So, in layman’s terms, LoRa appears to “traumatize “ the model to some degree, connecting the vector space with strong “jumpers” (intruder dimensions) to change it’s behavior, instead of subtly conforming the entire model into a shape that accommodates the new data.
These jumpers or shortcuts do create connections between the relevant new concepts in the model, but by directly connecting them instead of associating them through the existing network of concepts, nuance is lost and the bypassed areas become deemphasized, leading to forgetting of previously held associations.

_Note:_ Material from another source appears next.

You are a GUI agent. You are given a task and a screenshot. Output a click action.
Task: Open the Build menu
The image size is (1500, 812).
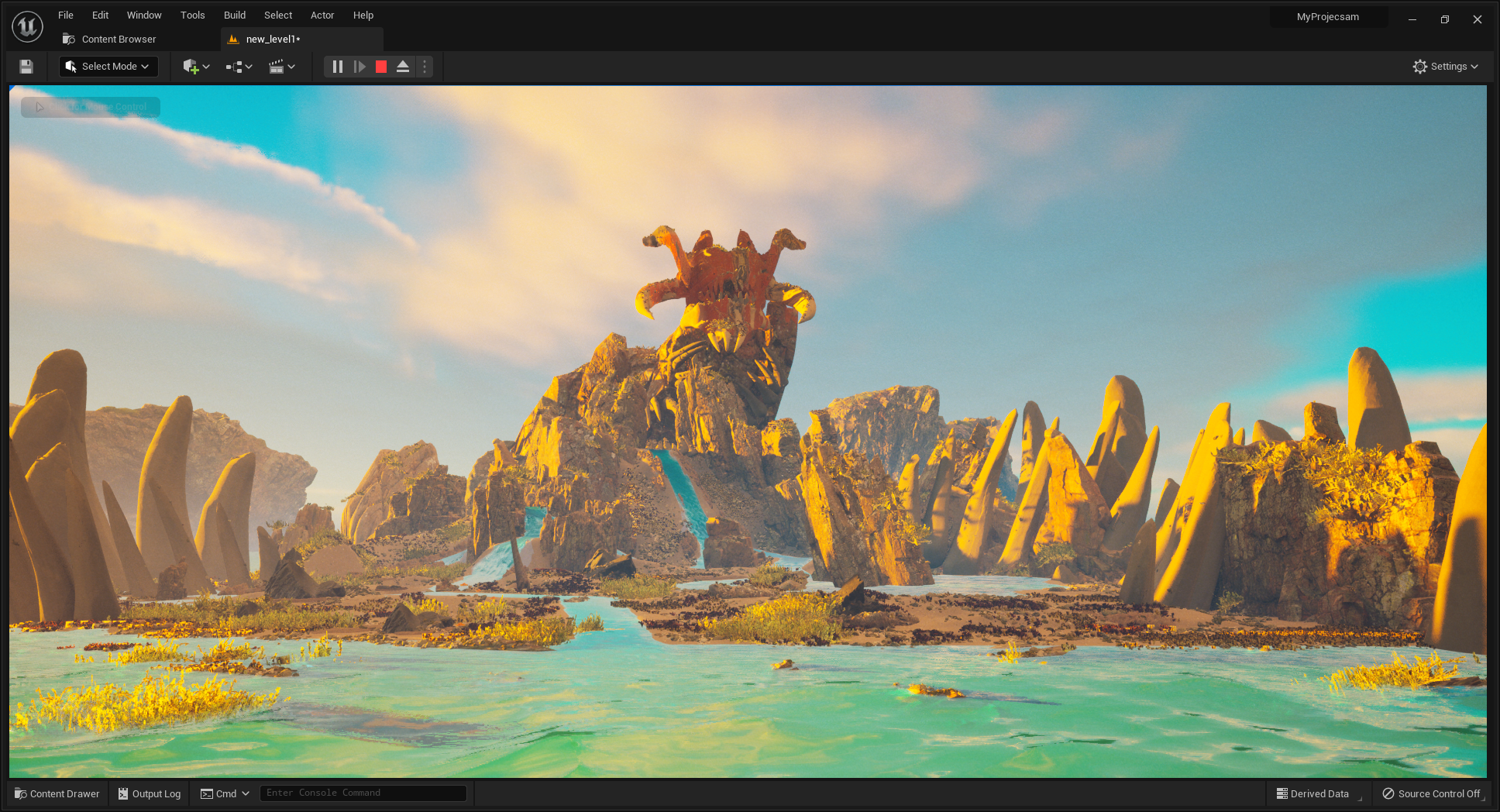[235, 15]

Because of this, In general, fine tuning produces better results than LoRa in most cases, especially when forgetting of existing training is detrimental.
Or, to further oversimplify the issue in SE terms, LoRa == monkeypatching. (Is this a kind of intruder dimension?)
How does it compare to partially fine-tuning the model by freezing most of the network beside the last few layers?
Thank you for this layman explanation
I wonder how this compares to 'catastrophic forgetting' that can be a problem of full fine tuning. Or at least that's what I've just been reading as a case _for_ using LoRa, as it's not susceptible to that. I guess this paper shows LoRa causes forgetting in a different way.
Are there good general principles yet for what fine tuning method to use in certain situations? It still seems quite difficult to know ahead of time what's going to happen.